Saturday, May 12, 2018

Final Blog Post


At the beginning of the semester, I wrote that I wanted to closely examine the concept of race and the major factor that it plays in the medical field, both past and present. From that point, I also wrote that I wanted to examine the different historical events that played a major factor on the lives of minority communities and how these communities adapted and/or coped. In reflecting on this note card written over three months ago, I think that my questions were addressed throughout the course in various primary and secondary sources. Though I think we could have gone into more detail on the subject, we did address race theory and the fact that race was socially constructed and used for a specific purpose. 

From there, we addressed the implications one’s race, even though it is socially constructed, has on their health and treatment in society. I greatly enjoyed reading material on the history of health care for slaves and how some of the racialized views of sick slaves are still present in the health care industry today. I also enjoyed learning about the racialization of illnesses in Natalia Molina’s Fit to Be Citizens?: Public Health and Race in Los Angeles, 1879-1939 and how the country regarded other minority communities who were not as historically present as African Americans.
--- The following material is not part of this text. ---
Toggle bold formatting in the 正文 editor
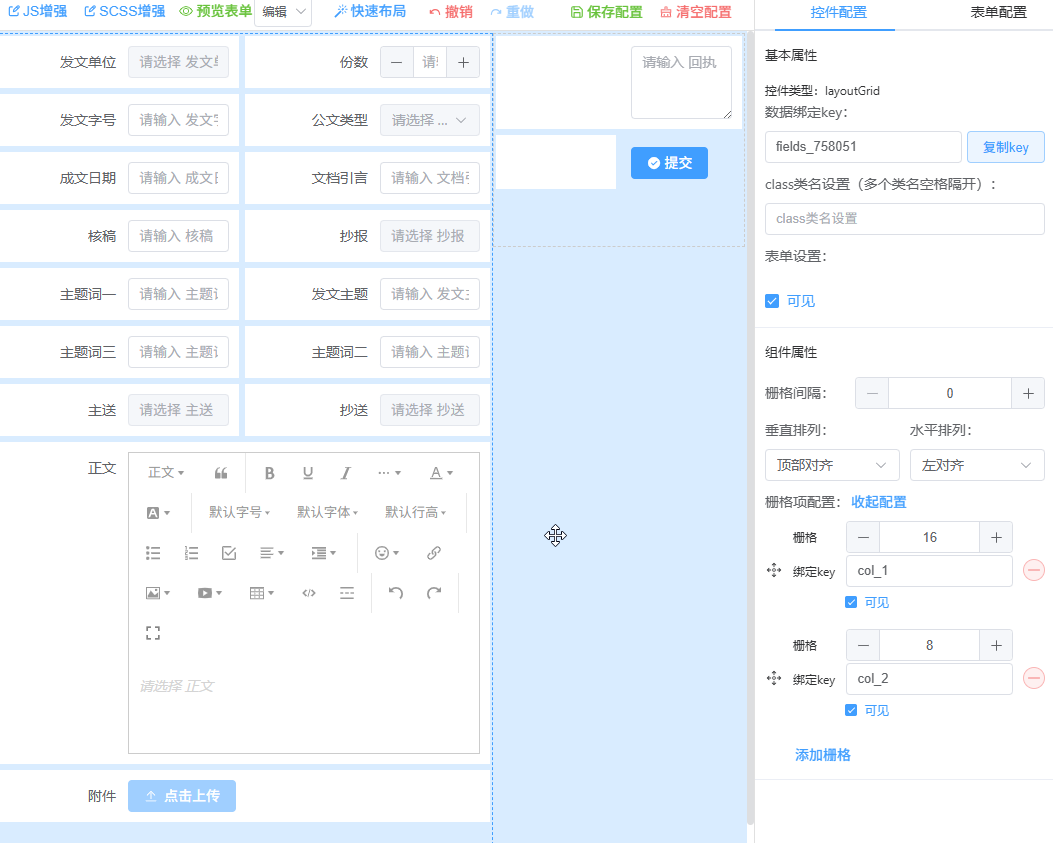Screen dimensions: 1053x843 (269, 473)
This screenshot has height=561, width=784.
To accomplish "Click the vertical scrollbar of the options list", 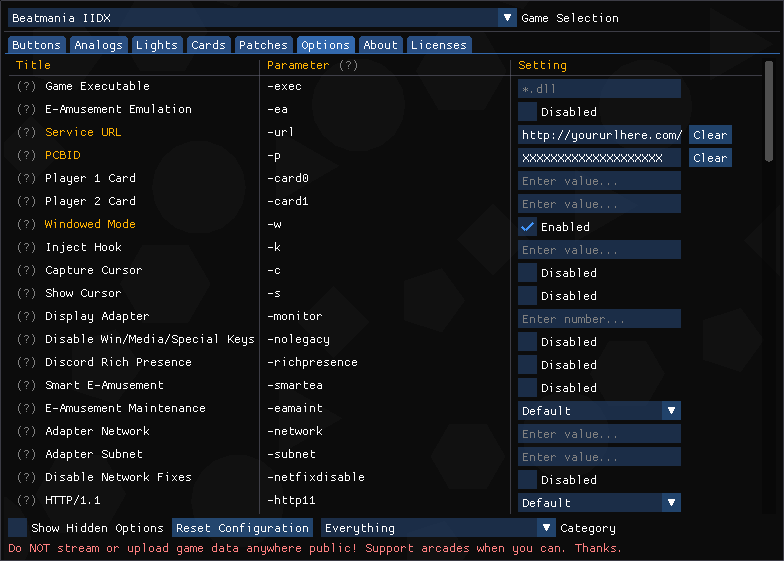I will 769,110.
Another historical event that I enjoyed learning about was health care, or lack thereof, for African Americans after the Civil War in Jim Downs’ Sick from Freedom: African-American Illness and Suffering During the Civil War and Reconstruction; this is a field of history that I know little of and am very interested in further investigating the African American community’s “transition” during Reconstruction before the Jim Crow era began. Towards the end of the semester, I enjoyed the readings that focused on the racialization, abuse, and exploitation of black bodies, highlighted in various texts such as Susan M. Reverby’s Examining Tuskegee: The Infamous Syphilis Study and Its Legacy, Rebecca Skloot’s The Immortal Life of Henrietta Lacks, Damon Tweedy, M.D.’s Black Man in a White Coat: A Doctor’s Reflections on Race and Medicine, and Keith Wailoo’s Dying in the City of the Blues: Sickle Cell Anemia and the Politics of Race and Health. Each these books focused on the racialized construction of minority communities, African Americans particularly, and how these views affected their health care. Furthermore, each book shows that it is not a myth that African Americans have been test subjects for different medical endeavors and that many did not see the problem in using black bodies for these experiments. 
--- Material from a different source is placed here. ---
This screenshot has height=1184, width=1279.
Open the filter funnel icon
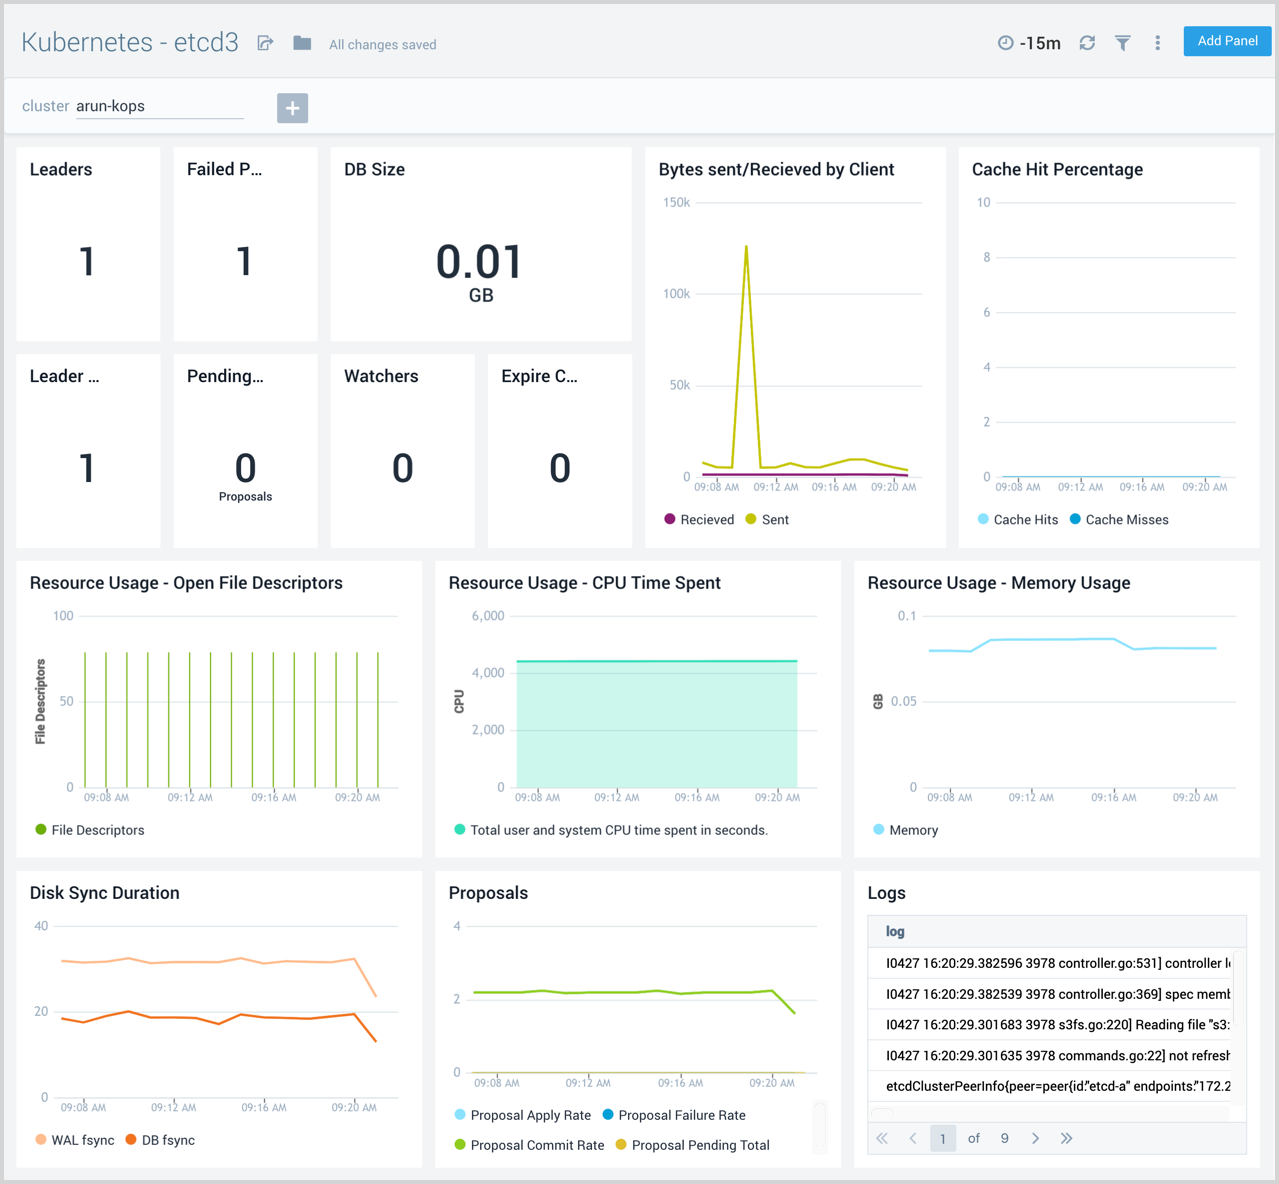coord(1123,43)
Now that the semester is over, in reflecting on the different books read and the classes, I think that my initial question was mostly answered. Although it is impossible to “master” a subject or a topic in history in a mere three months, I enjoyed the different historical periods that the class focused on. If anything, I now have more questions about particular eras in history and how black bodies have been exploited and how I want to link these historical questions to my own personal academic research in the semesters and years to come.